# INSTRUCTIONS TO FOLLOW
Could you return every record below without changing a word?

--- START ---

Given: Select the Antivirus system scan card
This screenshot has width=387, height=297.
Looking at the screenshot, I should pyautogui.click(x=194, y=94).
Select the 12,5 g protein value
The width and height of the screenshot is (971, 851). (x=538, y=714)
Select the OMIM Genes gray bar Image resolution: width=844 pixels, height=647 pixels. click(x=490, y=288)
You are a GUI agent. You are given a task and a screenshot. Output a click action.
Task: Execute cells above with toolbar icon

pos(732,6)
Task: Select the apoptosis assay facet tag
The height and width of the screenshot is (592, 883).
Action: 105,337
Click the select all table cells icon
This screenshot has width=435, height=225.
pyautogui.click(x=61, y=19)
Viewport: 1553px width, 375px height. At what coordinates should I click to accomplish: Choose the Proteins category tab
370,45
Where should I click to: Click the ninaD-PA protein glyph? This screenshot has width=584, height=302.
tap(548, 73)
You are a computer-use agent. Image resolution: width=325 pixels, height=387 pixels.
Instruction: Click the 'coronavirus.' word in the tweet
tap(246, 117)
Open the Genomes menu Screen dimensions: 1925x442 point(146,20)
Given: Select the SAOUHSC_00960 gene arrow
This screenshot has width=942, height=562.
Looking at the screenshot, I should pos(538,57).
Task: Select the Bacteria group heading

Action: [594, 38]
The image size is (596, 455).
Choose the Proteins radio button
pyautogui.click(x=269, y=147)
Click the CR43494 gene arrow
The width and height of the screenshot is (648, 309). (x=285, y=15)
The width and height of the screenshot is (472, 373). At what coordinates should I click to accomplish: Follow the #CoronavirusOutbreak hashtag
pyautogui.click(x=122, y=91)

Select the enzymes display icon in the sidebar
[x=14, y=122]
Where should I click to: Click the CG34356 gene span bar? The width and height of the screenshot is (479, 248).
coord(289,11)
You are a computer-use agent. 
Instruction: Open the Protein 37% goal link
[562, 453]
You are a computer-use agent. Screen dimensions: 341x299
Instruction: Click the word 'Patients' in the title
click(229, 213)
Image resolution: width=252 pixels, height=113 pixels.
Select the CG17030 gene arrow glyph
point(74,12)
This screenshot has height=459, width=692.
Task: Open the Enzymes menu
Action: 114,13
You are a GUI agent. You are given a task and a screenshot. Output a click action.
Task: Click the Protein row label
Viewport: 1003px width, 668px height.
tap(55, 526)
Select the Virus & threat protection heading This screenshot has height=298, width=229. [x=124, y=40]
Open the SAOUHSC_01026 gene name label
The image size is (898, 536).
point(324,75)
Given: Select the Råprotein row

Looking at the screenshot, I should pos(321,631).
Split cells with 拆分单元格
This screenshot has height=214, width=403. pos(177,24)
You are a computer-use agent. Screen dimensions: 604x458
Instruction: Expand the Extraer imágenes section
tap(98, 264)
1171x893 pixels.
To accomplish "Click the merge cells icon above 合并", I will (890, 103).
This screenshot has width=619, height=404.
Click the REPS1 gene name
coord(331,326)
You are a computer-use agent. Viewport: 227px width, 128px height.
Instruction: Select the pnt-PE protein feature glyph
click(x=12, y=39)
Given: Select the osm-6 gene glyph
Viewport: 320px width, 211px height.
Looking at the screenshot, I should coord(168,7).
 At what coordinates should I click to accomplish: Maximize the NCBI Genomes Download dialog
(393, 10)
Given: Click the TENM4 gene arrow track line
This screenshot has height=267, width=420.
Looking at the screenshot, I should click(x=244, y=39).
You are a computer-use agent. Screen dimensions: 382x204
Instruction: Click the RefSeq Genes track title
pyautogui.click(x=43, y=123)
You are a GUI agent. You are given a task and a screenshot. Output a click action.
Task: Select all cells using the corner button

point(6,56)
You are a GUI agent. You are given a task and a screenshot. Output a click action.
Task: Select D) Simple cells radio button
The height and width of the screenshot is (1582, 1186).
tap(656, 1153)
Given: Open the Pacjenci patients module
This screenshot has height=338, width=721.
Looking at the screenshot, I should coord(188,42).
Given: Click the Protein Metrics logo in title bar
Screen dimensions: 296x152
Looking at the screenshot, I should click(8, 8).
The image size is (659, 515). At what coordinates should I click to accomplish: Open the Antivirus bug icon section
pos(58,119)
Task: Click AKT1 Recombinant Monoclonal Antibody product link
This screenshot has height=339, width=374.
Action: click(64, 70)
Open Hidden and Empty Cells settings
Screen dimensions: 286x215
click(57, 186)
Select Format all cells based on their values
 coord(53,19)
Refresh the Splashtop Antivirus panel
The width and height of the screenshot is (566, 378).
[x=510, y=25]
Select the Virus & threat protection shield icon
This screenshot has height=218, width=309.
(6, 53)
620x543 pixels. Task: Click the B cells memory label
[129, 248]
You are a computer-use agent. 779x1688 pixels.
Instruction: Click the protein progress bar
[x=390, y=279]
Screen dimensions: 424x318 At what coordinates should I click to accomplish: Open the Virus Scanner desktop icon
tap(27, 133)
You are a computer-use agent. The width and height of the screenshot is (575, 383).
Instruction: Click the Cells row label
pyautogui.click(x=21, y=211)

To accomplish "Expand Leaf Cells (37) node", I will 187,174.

--- END ---

# ANSWER BOX
Given: Select the Antivirus system scan card
This screenshot has width=387, height=297.
Looking at the screenshot, I should pyautogui.click(x=194, y=94).
Select the 12,5 g protein value
The width and height of the screenshot is (971, 851). (x=538, y=714)
Select the OMIM Genes gray bar Image resolution: width=844 pixels, height=647 pixels. click(x=490, y=288)
You are a GUI agent. You are given a task and a screenshot. Output a click action.
Task: Execute cells above with toolbar icon

pos(732,6)
Task: Select the apoptosis assay facet tag
The height and width of the screenshot is (592, 883).
Action: 105,337
Click the select all table cells icon
This screenshot has width=435, height=225.
pyautogui.click(x=61, y=19)
Viewport: 1553px width, 375px height. At what coordinates should I click to accomplish: Choose the Proteins category tab
370,45
Where should I click to: Click the ninaD-PA protein glyph? This screenshot has width=584, height=302.
tap(548, 73)
You are a computer-use agent. Image resolution: width=325 pixels, height=387 pixels.
Instruction: Click the 'coronavirus.' word in the tweet
tap(246, 117)
Open the Genomes menu Screen dimensions: 1925x442 point(146,20)
Given: Select the SAOUHSC_00960 gene arrow
This screenshot has width=942, height=562.
Looking at the screenshot, I should pos(538,57).
Task: Select the Bacteria group heading

Action: [594, 38]
The image size is (596, 455).
Choose the Proteins radio button
pyautogui.click(x=269, y=147)
Click the CR43494 gene arrow
The width and height of the screenshot is (648, 309). (x=285, y=15)
The width and height of the screenshot is (472, 373). At what coordinates should I click to accomplish: Follow the #CoronavirusOutbreak hashtag
pyautogui.click(x=122, y=91)

Select the enzymes display icon in the sidebar
[x=14, y=122]
Where should I click to: Click the CG34356 gene span bar? The width and height of the screenshot is (479, 248).
coord(289,11)
You are a computer-use agent. 
Instruction: Open the Protein 37% goal link
[562, 453]
You are a computer-use agent. Screen dimensions: 341x299
Instruction: Click the word 'Patients' in the title
click(229, 213)
Image resolution: width=252 pixels, height=113 pixels.
Select the CG17030 gene arrow glyph
point(74,12)
This screenshot has height=459, width=692.
Task: Open the Enzymes menu
Action: 114,13
You are a GUI agent. You are given a task and a screenshot. Output a click action.
Task: Click the Protein row label
Viewport: 1003px width, 668px height.
tap(55, 526)
Select the Virus & threat protection heading This screenshot has height=298, width=229. [x=124, y=40]
Open the SAOUHSC_01026 gene name label
The image size is (898, 536).
point(324,75)
Given: Select the Råprotein row

Looking at the screenshot, I should pos(321,631).
Split cells with 拆分单元格
This screenshot has height=214, width=403. pos(177,24)
You are a computer-use agent. Screen dimensions: 604x458
Instruction: Expand the Extraer imágenes section
tap(98, 264)
1171x893 pixels.
To accomplish "Click the merge cells icon above 合并", I will (890, 103).
This screenshot has width=619, height=404.
Click the REPS1 gene name
coord(331,326)
You are a computer-use agent. Viewport: 227px width, 128px height.
Instruction: Select the pnt-PE protein feature glyph
click(x=12, y=39)
Given: Select the osm-6 gene glyph
Viewport: 320px width, 211px height.
Looking at the screenshot, I should coord(168,7).
 At what coordinates should I click to accomplish: Maximize the NCBI Genomes Download dialog
(393, 10)
Given: Click the TENM4 gene arrow track line
This screenshot has height=267, width=420.
Looking at the screenshot, I should click(x=244, y=39).
You are a computer-use agent. Screen dimensions: 382x204
Instruction: Click the RefSeq Genes track title
pyautogui.click(x=43, y=123)
You are a GUI agent. You are given a task and a screenshot. Output a click action.
Task: Select all cells using the corner button

point(6,56)
You are a GUI agent. You are given a task and a screenshot. Output a click action.
Task: Select D) Simple cells radio button
The height and width of the screenshot is (1582, 1186).
tap(656, 1153)
Given: Open the Pacjenci patients module
This screenshot has height=338, width=721.
Looking at the screenshot, I should coord(188,42).
Given: Click the Protein Metrics logo in title bar
Screen dimensions: 296x152
Looking at the screenshot, I should click(8, 8).
The image size is (659, 515). At what coordinates should I click to accomplish: Open the Antivirus bug icon section
pos(58,119)
Task: Click AKT1 Recombinant Monoclonal Antibody product link
This screenshot has height=339, width=374.
Action: click(64, 70)
Open Hidden and Empty Cells settings
Screen dimensions: 286x215
click(57, 186)
Select Format all cells based on their values
 coord(53,19)
Refresh the Splashtop Antivirus panel
The width and height of the screenshot is (566, 378).
[x=510, y=25]
Select the Virus & threat protection shield icon
This screenshot has height=218, width=309.
(6, 53)
620x543 pixels. Task: Click the B cells memory label
[129, 248]
You are a computer-use agent. 779x1688 pixels.
Instruction: Click the protein progress bar
[x=390, y=279]
Screen dimensions: 424x318 At what coordinates should I click to accomplish: Open the Virus Scanner desktop icon
tap(27, 133)
You are a computer-use agent. The width and height of the screenshot is (575, 383).
Instruction: Click the Cells row label
pyautogui.click(x=21, y=211)

To accomplish "Expand Leaf Cells (37) node", I will 187,174.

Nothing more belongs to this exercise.